*Task material:*
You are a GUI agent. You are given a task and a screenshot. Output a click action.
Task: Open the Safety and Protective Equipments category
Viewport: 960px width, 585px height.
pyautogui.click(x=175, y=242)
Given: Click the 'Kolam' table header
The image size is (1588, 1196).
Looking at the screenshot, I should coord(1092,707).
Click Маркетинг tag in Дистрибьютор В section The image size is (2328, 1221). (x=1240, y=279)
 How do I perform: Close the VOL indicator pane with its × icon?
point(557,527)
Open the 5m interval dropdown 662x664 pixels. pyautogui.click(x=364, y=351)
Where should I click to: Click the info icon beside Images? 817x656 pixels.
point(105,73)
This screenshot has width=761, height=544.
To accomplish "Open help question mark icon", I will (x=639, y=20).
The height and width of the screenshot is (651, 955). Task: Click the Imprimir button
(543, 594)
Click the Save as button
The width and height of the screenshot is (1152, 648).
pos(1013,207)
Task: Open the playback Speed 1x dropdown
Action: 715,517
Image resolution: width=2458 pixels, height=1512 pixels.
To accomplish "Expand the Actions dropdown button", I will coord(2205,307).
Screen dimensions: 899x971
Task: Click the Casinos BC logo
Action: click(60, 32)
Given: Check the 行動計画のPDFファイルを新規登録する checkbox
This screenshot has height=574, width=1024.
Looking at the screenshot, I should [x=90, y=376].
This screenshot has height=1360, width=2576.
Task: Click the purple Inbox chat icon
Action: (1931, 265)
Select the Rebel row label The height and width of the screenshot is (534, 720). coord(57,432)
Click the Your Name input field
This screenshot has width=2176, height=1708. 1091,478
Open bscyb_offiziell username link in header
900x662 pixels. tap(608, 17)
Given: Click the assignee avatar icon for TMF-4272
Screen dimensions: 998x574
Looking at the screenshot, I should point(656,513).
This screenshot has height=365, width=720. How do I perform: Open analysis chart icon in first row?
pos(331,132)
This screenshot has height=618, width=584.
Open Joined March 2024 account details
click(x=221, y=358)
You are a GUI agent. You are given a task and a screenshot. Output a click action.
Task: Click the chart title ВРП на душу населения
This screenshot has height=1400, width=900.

*The request:* Rewrite all of the items above, changing "Save as" to "Save copy" and leaving everything else untouched.

*Full output:*
You are a GUI agent. You are given a task and a screenshot. Output a click action.
Task: Open the Safety and Protective Equipments category
Viewport: 960px width, 585px height.
pyautogui.click(x=175, y=242)
Given: Click the 'Kolam' table header
The image size is (1588, 1196).
Looking at the screenshot, I should coord(1092,707).
Click Маркетинг tag in Дистрибьютор В section The image size is (2328, 1221). (x=1240, y=279)
 How do I perform: Close the VOL indicator pane with its × icon?
point(557,527)
Open the 5m interval dropdown 662x664 pixels. pyautogui.click(x=364, y=351)
Where should I click to: Click the info icon beside Images? 817x656 pixels.
point(105,73)
This screenshot has width=761, height=544.
To accomplish "Open help question mark icon", I will (x=639, y=20).
The height and width of the screenshot is (651, 955). Task: Click the Imprimir button
(543, 594)
Click the Save copy button
The width and height of the screenshot is (1152, 648).
pos(1013,207)
Task: Open the playback Speed 1x dropdown
Action: 715,517
Image resolution: width=2458 pixels, height=1512 pixels.
To accomplish "Expand the Actions dropdown button", I will coord(2205,307).
Screen dimensions: 899x971
Task: Click the Casinos BC logo
Action: click(60, 32)
Given: Check the 行動計画のPDFファイルを新規登録する checkbox
This screenshot has height=574, width=1024.
Looking at the screenshot, I should [x=90, y=376].
This screenshot has height=1360, width=2576.
Task: Click the purple Inbox chat icon
Action: (1931, 265)
Select the Rebel row label The height and width of the screenshot is (534, 720). coord(57,432)
Click the Your Name input field
This screenshot has width=2176, height=1708. 1091,478
Open bscyb_offiziell username link in header
900x662 pixels. tap(608, 17)
Given: Click the assignee avatar icon for TMF-4272
Screen dimensions: 998x574
Looking at the screenshot, I should point(656,513).
This screenshot has height=365, width=720. How do I perform: Open analysis chart icon in first row?
pos(331,132)
This screenshot has height=618, width=584.
Open Joined March 2024 account details
click(x=221, y=358)
You are a GUI agent. You are given a task and a screenshot. Output a click action.
Task: Click the chart title ВРП на душу населения
This screenshot has height=1400, width=900.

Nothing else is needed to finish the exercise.